The role of monocarboxylate transporter 8 during human placental development in normal and IUGR pregnancies

There is a link between mild underactive thyroid gland activity in pregnant women and delayed mental development in offspring. Further investigation suggests that
maternal thyroid hormone (TH) has a direct effect on the baby’s brain development. This would rely on a well-functioning placenta to transport TH from the mother to the baby. Placental development itself is also influenced by TH, including a critical stage when the blood vessels within the wall of the womb are invaded by placental cells in order to form an effective placenta for exchange of essential factors between the mother and baby. In abnormal pregnancies where babies are not growing well (IUGR), impaired growth often stems from disruptions in placental development. Indeed, disorders of the thyroid gland in women are associated with an increased risk of placental disorders such as IUGR as
well as miscarriages, stillbirths and placental bleeding. Currently, our understanding of how the placenta transports TH and how the development of the placenta is affected by TH is very poor. Although the level of TH in the mother’s blood is a crucial factor, there are other factors which can modulate the effects of TH. One of these factors includes a protein found on cell surfaces called MCT8, which is a potent transporter of TH into cells. We aim to clarify the role of MCT8 within the placenta by studying its presence in human placenta and investigating differences between normal and IUGR pregnancies. We also propose to assess how MCT8 affects the properties of placental cells. Worldwide, disruptions in thyroid gland activity during pregnancy and IUGR are common findings, thus this proposed research would have widespread implications.

Studies investigating the link between maternal thyroid status and neurodevelopmental delay in offspring suggest a direct effect of maternal thyroid hormone (TH) on fetal brain development, which would rely on a well-functioning placenta for transplacental supply of TH. Placental development, including the trophoblastic invasion of the uterine spiral arteries to transform them into high-flow low-resistance vessels for effective maternal-fetal exchange, is itself TH-responsive as evidenced by in-vitro trophoblast studies. However, the molecular mechanisms mediating these processes remain poorly understood. Whilst circulating maternal THs are the major determinants of transplacental fetal TH supply and placental cell supply of the active ligand, triiodothyronine (T3), other factors modulate them including the plasma membrane transport of TH, the expression of iodothyronine deiodinase enzymes and thyroid hormone receptors (TRs). Intrauterine growth restriction (IUGR) contributes significantly to perinatal and neonatal mortality and morbidity. IUGR is associated with fetal hypothyroxinaemia and is accompanied by malplacentation with at least 50% of spiral arteries remaining ?untransformed?.
Hypothesis:
1) Monocarboxylate transporter 8 (MCT8), the most powerful TH plasma membrane transporter, plays an important role in both the transplacental transport of TH and TH-dependent placental development.

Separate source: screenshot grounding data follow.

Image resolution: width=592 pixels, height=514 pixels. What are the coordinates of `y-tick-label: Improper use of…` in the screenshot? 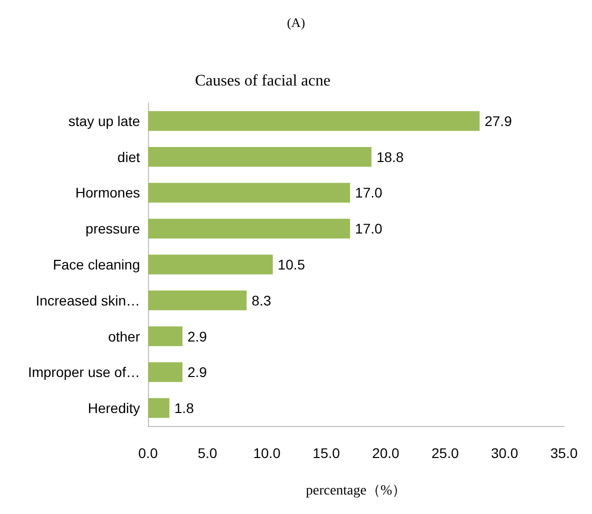 It's located at (84, 372).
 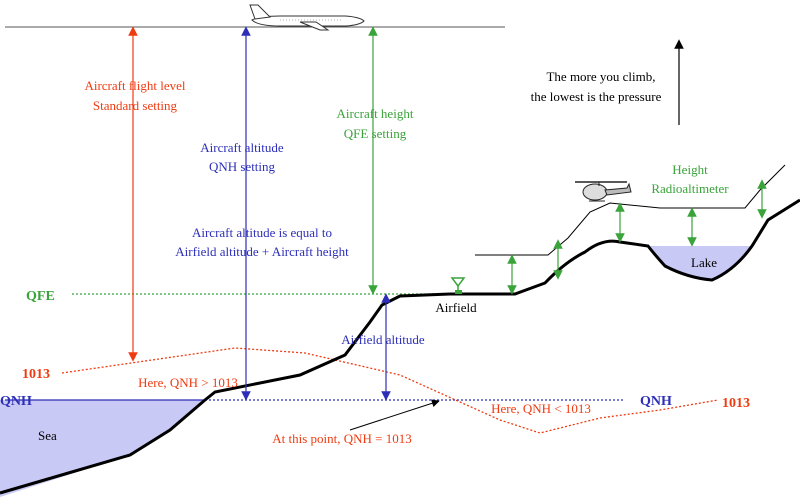 What do you see at coordinates (376, 134) in the screenshot?
I see `height-label-2: QFE setting` at bounding box center [376, 134].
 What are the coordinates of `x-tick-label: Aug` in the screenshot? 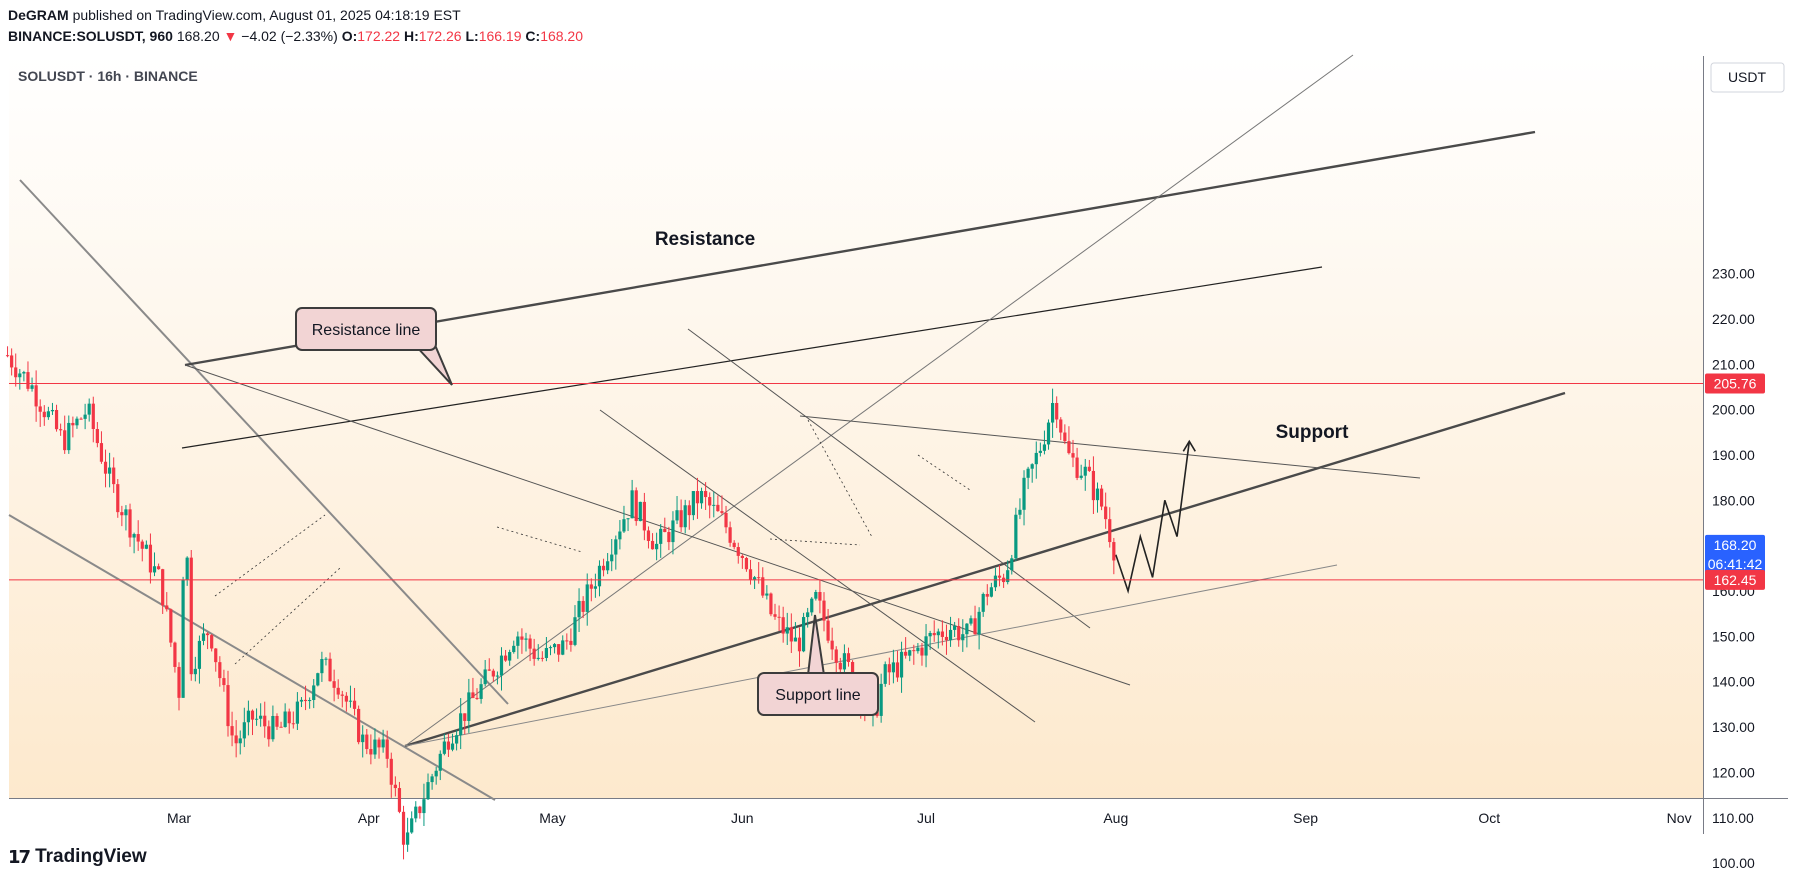 It's located at (1116, 818).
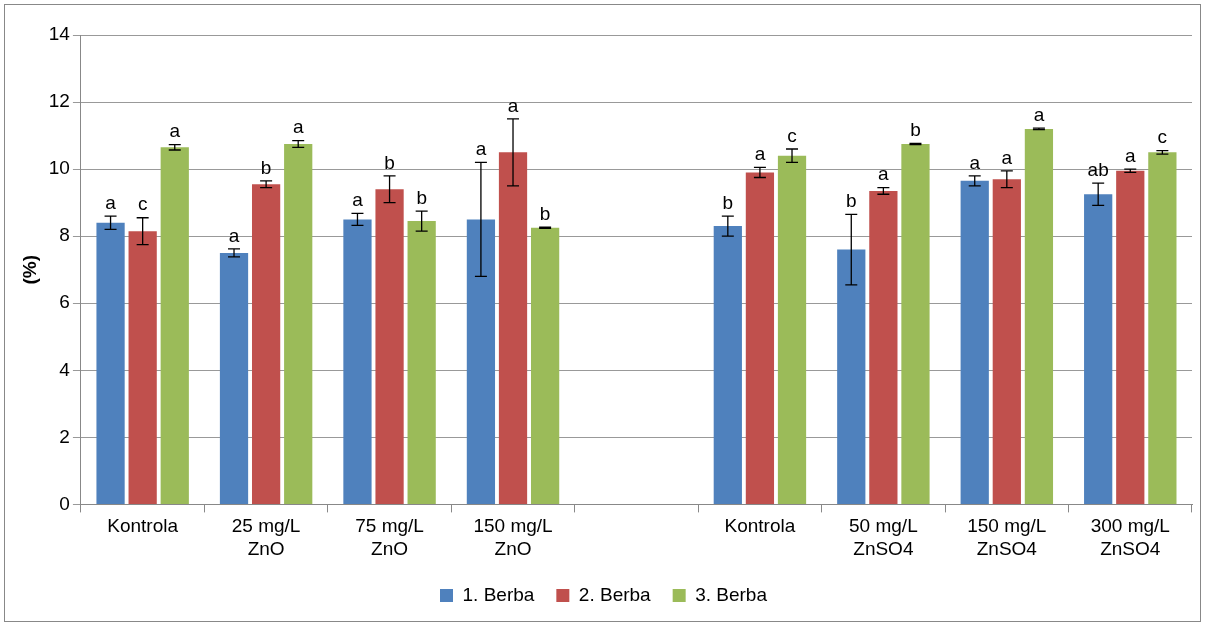  Describe the element at coordinates (29, 270) in the screenshot. I see `y-axis-title: (%)` at that location.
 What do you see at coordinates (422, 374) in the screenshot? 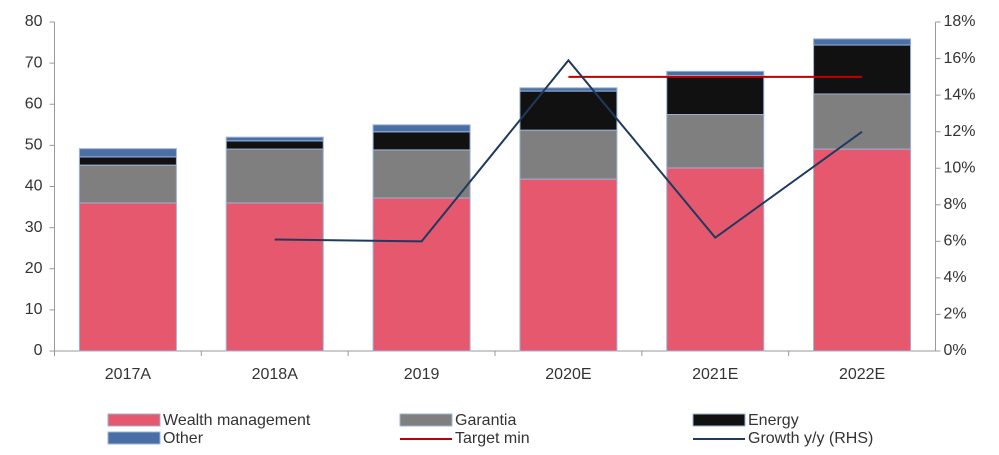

2) In the pathological state of IUGR, increased MCT8 and TR expression occurs as a compensatory mechanism attempting to facilitate TH action in trophoblasts.
Key experimental aims:
1) to define the gestational ontogeny and cellular localisation of MCT8, as well as its co-localisation with deiodinases and TRs in human villous placenta and placental bed from the first, second and third trimesters of pregnancy. We will compare differences between IUGR and normal placenta in the third trimester.
2) to investigate whether MCT8 transports factors in addition to TH (as suggested by observations of MCT8 in neurodevelopment).
3) to assess the effects of the level of MCT8 expression on the proliferation, survival and uterine invasion properties of primary cytotrophoblasts and extravillous trophoblasts.
4) to compare TH transport and functional characteristics [as in (3)] of primary cytotrophoblast from IUGR placenta with those from normal placenta.
5) to use gene arrays to identify thyroid hormone responsive genes and their downstream gene transcription effects in primary cytotrophoblasts, as well as assessing the broader T3-independent response modulated by MCT8 effects.
Conclusion:
These experiments will clarify the role of MCT8 in villous and extravillous trophoblasts, and how alterations in the level of MCT expression can affect placental development.